* Cecilia Mo
* March 13, 2017
* Replication File for Political Behavior
* Study 2
* Relevant Input Data Files: c2_nlss_public.dta, trafficking_nepal.dta, district_char.dta, Z01A.dta, Z07A.dta, conflict.dta
* Cleaned Final Data File: Study2_FINAL.dta


*******************************************************************************************************************
**** DATA CREATION
*******************************************************************************************************************

/***** Census Data *****/
* Source: NLSS 2003-2004
* Install egen_inequal package

use c2_nlss_public.dta, clear

sort district
by district: egen npcexp_75 = pctile(npcexp), p(75)
by district: egen npcexp_25 = pctile(npcexp), p(25)
gen npcexp_2575 = npcexp_25 / npcexp_75
gen npcexp_7525 = npcexp_75 / npcexp_25

by district: egen npcfexp_75 = pctile(npcfexp), p(75)
by district: egen npcfexp_25 = pctile(npcfexp), p(25)
gen npcfexp_2575 = npcfexp_25 / npcfexp_75
gen npcfexp_7525 = npcfexp_75 / npcfexp_25

egen gini = gini(npcexp), by(district) weights(weight)
egen gini2 = gini(npcfexp), by(district) weights(weight)
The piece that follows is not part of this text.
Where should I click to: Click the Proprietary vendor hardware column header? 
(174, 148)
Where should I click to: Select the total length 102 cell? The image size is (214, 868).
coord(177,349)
by district: egen consumptionmean = mean(npcexp)
by district: egen foodconsumptionmean = mean(npcfexp)

save Study2.dta, replace

coll2 (mean) meannpcexp = npcexp meannpcfexp = npcfexp (median) medcons=npcexp medfcons=npcfexp (p25) npc25=npcexp npcf25=npcfexp (p75) npc75=npcexp npcf75=npcfexp [weight=weight], by(district)
sort district
save income_collapsed.dta, replace

use Study2.dta, clear
merge m:1 district using income_collapsed.dta
save Study2_merged.dta, replace

coll2 (count) poorcount = poor (sum) poorsum = poor [weight=weight], by(district)
gen poorshare = poorsum/poorcount
sort district
save poor_collapsed.dta, replace

use Study2_merged.dta, clear
drop _merge
merge m:1 district using poor_collapsed.dta
save Study2_merged2.dta, replace


/***** Merging in Trafficking Hot Spot Date *****/
*Source: Women's Cell of Nepal's Police: 2003-2007

sort district
drop _merge
merge m:1 district using trafficking_nepal.dta
save Study2_merged3.dta, replace


/**** Merging in District Characteristics ****/
* Source: Scraped from the following book based on the NLSS 2003-2004 data: 
* "District profile of Nepal, 2007/2008: A socio-economic development data base of Nepal"

sort districtname
drop _merge
merge m:1 districtname using district_char.dta
drop if _merge != 3
label var population "Population in 2001"
save Study2_merged4.dta, replace


/**** Merging in Literacy Data ****/
* Source: NLSS 2003-2004

use Z01A.dta, clear
sort WWWHH WWW HH IDC
merge 1:1 WWWHH WWW HH IDC using Z07A.dta

g literate = .
replace literate = 0 if V01A_05 >= 6 & V07A_02 == 2 & V07A_03 == .
replace literate = 0 if V01A_05 >= 6 & V07A_02 == 1 & V07A_03 == 2
replace literate = 1 if V01A_05 >= 6 & V07A_02 == 1 & V07A_03 == 1

sort WWWHH WWW HH IDC
by WWWHH: egen adult_count = count(V01A_05) if V01A_05 >= 6
by WWWHH: egen adult_count2 = max(adult_count)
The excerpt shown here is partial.